For I was ashamed to require of the king a band of soldiers and horsemen to help us against the enemy in the way: because we had spoken unto the king, saying, The hand of our God is upon all them for good that seek him; but his power and his wrath is against all them that forsake him.
So we fasted and besought our God for this: and he was intreated of us.
Then I separated twelve of the chief of the priests, Sherebiah, Hashabiah, and ten of their brethren with them,
And weighed unto them the silver, and the gold, and the vessels, even the offering of the house of our God, which the king, and his counsellers, and his lords, and all Israel there present, had offered:
I even weighed unto their hand six hundred and fifty talents of silver, and silver vessels an hundred talents, and of gold an hundred talents;
Also twenty basons of gold, of a thousand drams; and two vessels of fine copper, precious as gold.

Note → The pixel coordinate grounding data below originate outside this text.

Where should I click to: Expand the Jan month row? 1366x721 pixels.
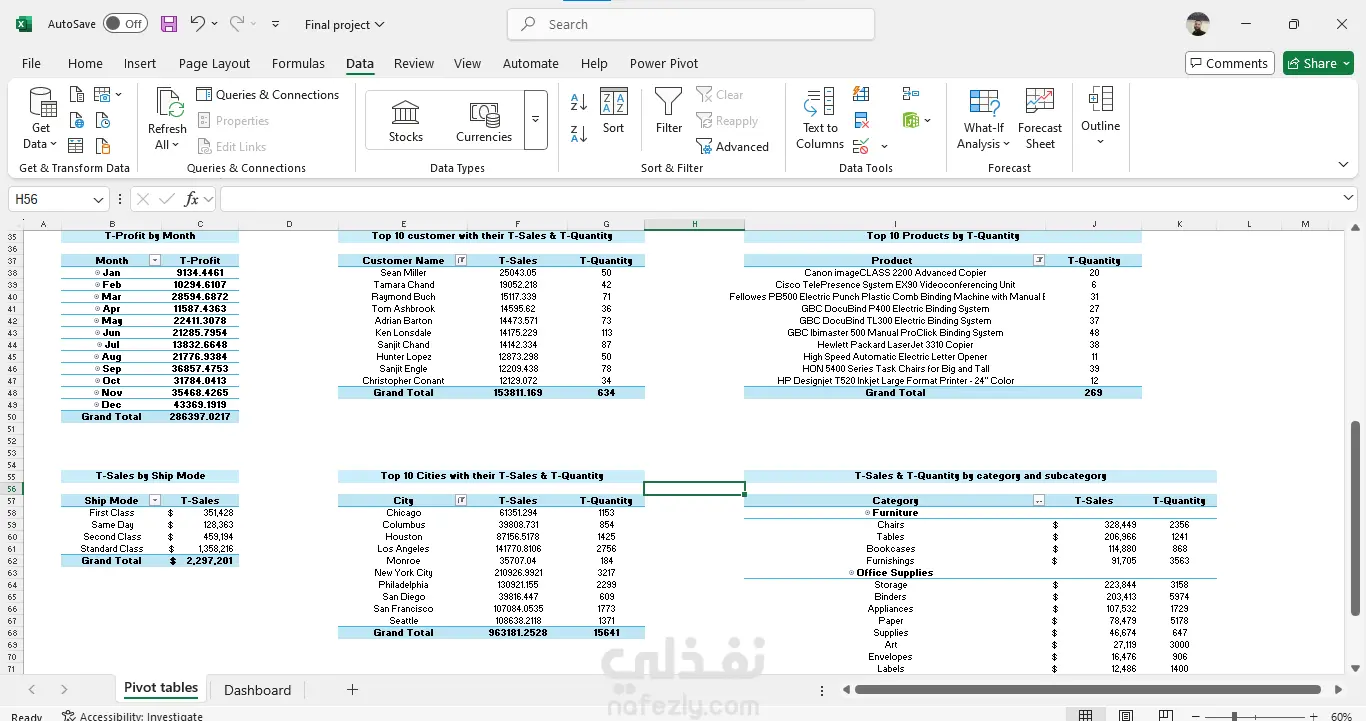[x=97, y=273]
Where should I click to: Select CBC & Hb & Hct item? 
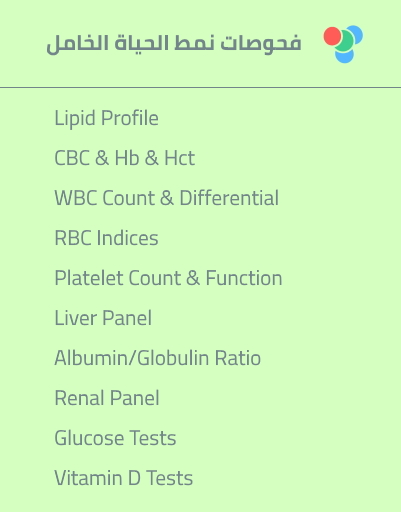[124, 158]
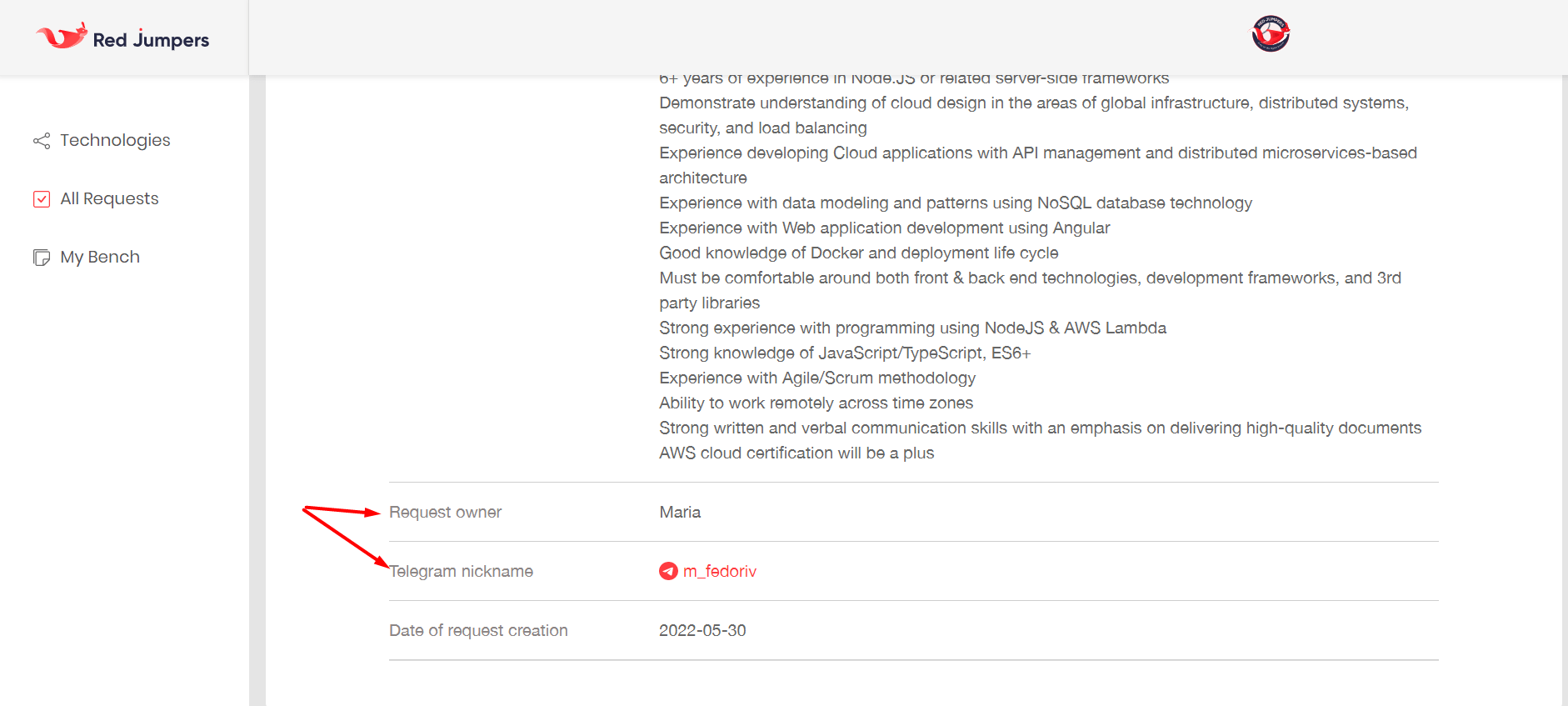Click the All Requests red checkbox icon
Image resolution: width=1568 pixels, height=706 pixels.
(42, 199)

And I said unto them, Ye are holy unto the LORD; the vessels are holy also; and the silver and the gold are a freewill offering unto the LORD God of your fathers.
Watch ye, and keep them, until ye weigh them before the chief of the priests and the Levites, and chief of the fathers of Israel, at Jerusalem, in the chambers of the house of the LORD.
So took the priests and the Levites the weight of the silver, and the gold, and the vessels, to bring them to Jerusalem unto the house of our God.
Then we departed from the river of Ahava on the twelfth day of the first month, to go unto Jerusalem: and the hand of our God was upon us, and he delivered us from the hand of the enemy, and of such as lay in wait by the way.
And we came to Jerusalem, and abode there three days.
Now on the fourth day was the silver and the gold and the vessels weighed in the house of our God by the hand of Meremoth the son of Uriah the priest; and with him was Eleazar the son of Phinehas; and with them was Jozabad the son of Jeshua, and Noadiah the son of Binnui, Levites;
By number and by weight of every one: and all the weight was written at that time.
Also the children of those that had been carried away, which were come out of the captivity, offered burnt offerings unto the God of Israel, twelve bullocks for all Israel, ninety and six rams, seventy and seven lambs, twelve he goats for a sin offering: all this was a burnt offering unto the LORD.
And they delivered the king's commissions unto the king's lieutenants, and to the governors on this side the river: and they furthered the people, and the house of God.